WATERVILLE — The Planning Board got a first look Tuesday night at plans for two housing projects that would bring 43 apartments to the city, with board members saying the projects are much needed and welcome.

The board had many questions about the projects, particularly a proposal by Kennebec Valley Community Action Program to build a 37-unit apartment building with affordable units at 52 King St.

The other proposal is by Tom Nale Jr. and his sister, Tracy Nale, to build six downtown apartments on the second floors of 103-109 Main St.

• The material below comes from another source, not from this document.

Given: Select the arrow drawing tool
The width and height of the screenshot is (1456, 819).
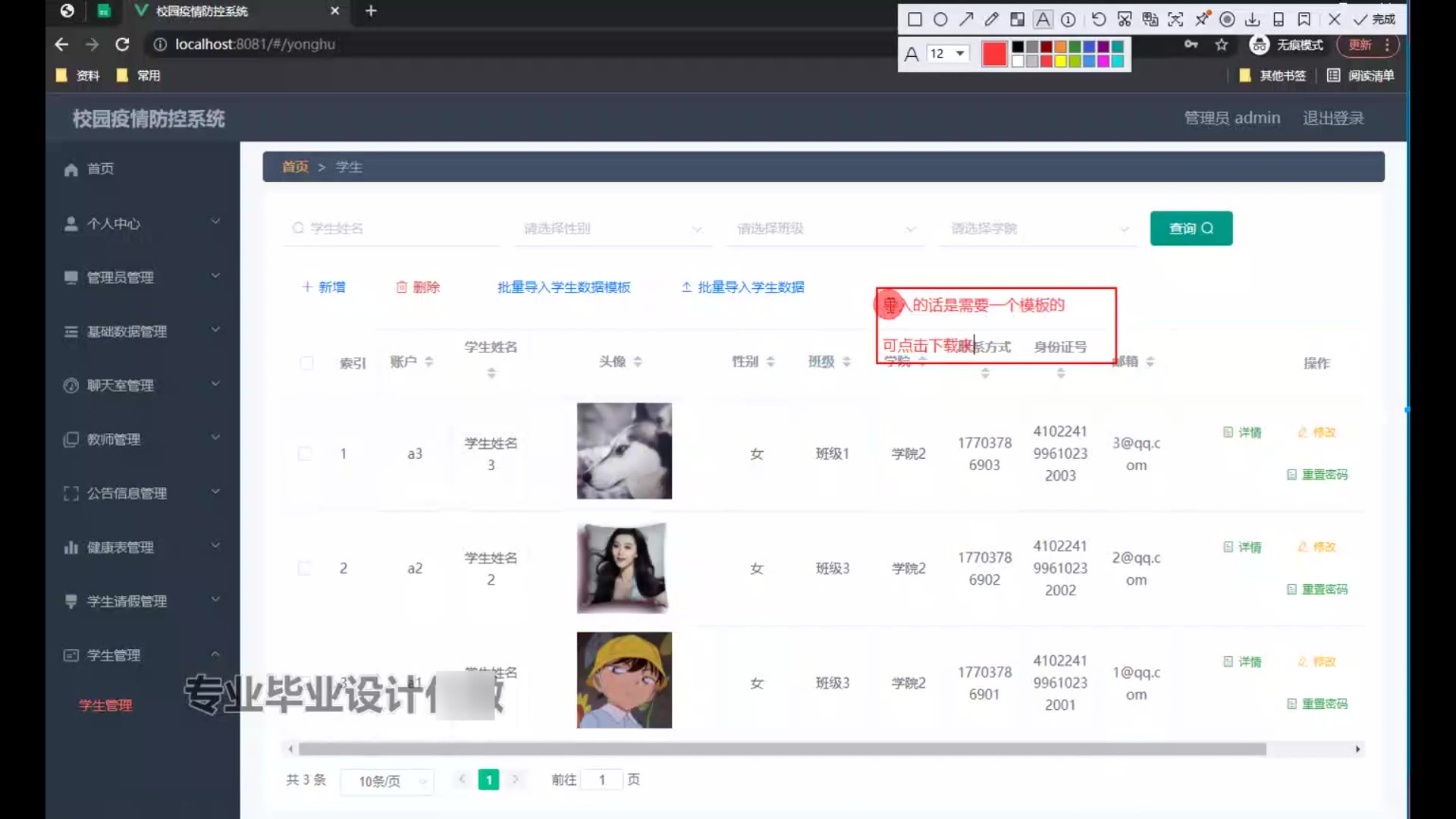Looking at the screenshot, I should [x=966, y=20].
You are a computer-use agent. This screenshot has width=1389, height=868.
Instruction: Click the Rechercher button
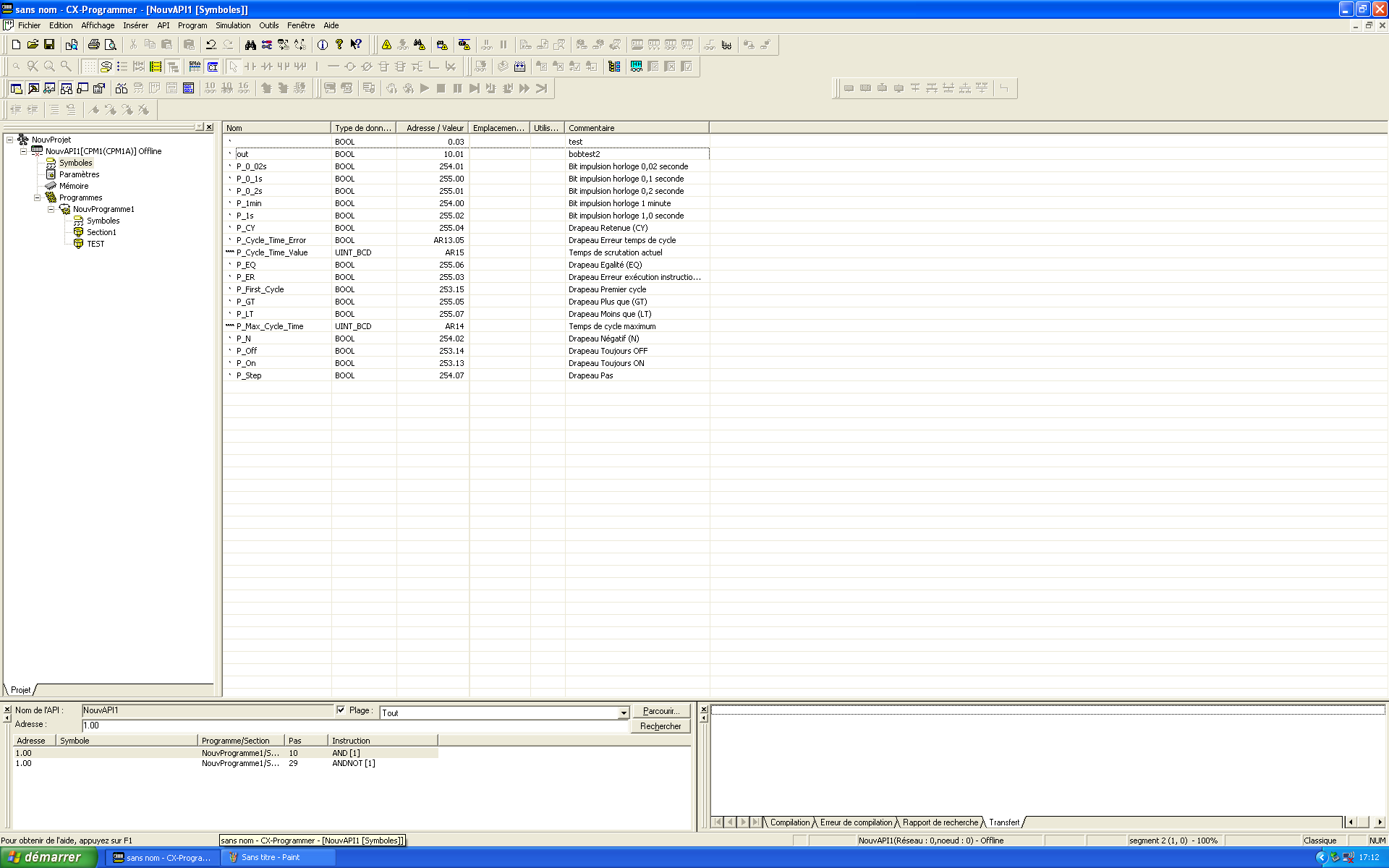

Engineer Jeff Allen of A.E. Hodsdon Engineering Consultants represented the developers for both projects. He said KVCAP proposes to demolish two buildings at 52 King St. and 24 Gold St. to build a three-story building to develop 37 affordable apartments. The parking lot would have 83 spaces, he said.

“The units will be a mixture of one- and two-bedroom (apartments), and a few three-bedroom units for larger families,” Allen said.

He said the project is still in the conceptual stages and would require KVCAP seek funding. Planning Board approval would allow KVCAP to seek loans and grants.


David Pelton, KVCAP’s director of real estate development, said the construction period would run about 12 to 14 months.

“Next summer is the soonest we’d be able to break ground,” he said.

Answering a question from board member Bruce White about the cost to rent the apartments, Pelton said a two-bedroom unit would be $900 or $1,000 a month, which is significantly less than the market rate.

“The rents are not set by the developer,” Pelton said. “They are set by MaineHousing.”

White said there is significant need for such units and asked how many people are living in existing buildings that would be demolished to make way for the project. Pelton said there are seven tenants and KVCAP is working to make sure they have a place to go.

“Adding 37 units is a big deal for us,” White said, “so I hope that all goes well for you.”


Board member Tom DePre asked if the developed property would be on the tax rolls, and Pelton said it would. The primary funding source and tool for such housing is “low income tax credits,” requiring the project be a for-profit entity, according to Pelton.

Board Chairwoman Samantha Burdick asked that KVCAP be mindful of various aspects of the development, including that lighting not shine on neighboring properties, the building have features that blend with the historical nature of the neighborhood and tenants are intergenerational.

Burdick also suggested KVCAP hold a neighborhood meeting to get input from residents about features they want to see there, such as a playground or community garden.

The building would be across King Street from the KVCAP parking lot, on land that many years ago was the site of the South End Arena, a skating rink.

The project would encompass 52 and 54 King St. and 24 and 26 Gold St. Pelton said KVCAP needs to buy the four properties and has written agreements in place to do that.

Asked earlier in the week about the estimated cost for the project, Pelton said with costs of materials and labor changing all the time, his best guess was based on a 30-unit KVCAP project being built in Hartland. It is about half completed, and the project cost is about $8.5 million.

Meanwhile, the Nales are proposing to build six downtown apartments on the second story of 103-109 Main St., which is also known as the Arnold Block and includes buildings housing Loyal Biscuit Co. and the former Jorgensen’s Cafe & Deli.


“I think they have some other plans later on,” Allen said, “but right now, it’s just the six apartments that they’re doing.”

Tracy Nale said the hope is to develop units on the third floors in the future. The spaces have been vacant for more than 50 years, she said.

“Thank you for being willing to take this on,” White told her, “because I think there’s a lot of interest in the downtown area, and I think there are people interested in living above the businesses.”

No vote was taken Tuesday on the downtown or King Street proposals because the Planning Board’s actions were considered preapplication reviews.

The developers must submit letters from various people reviewing the projects and notify abutters of their plans.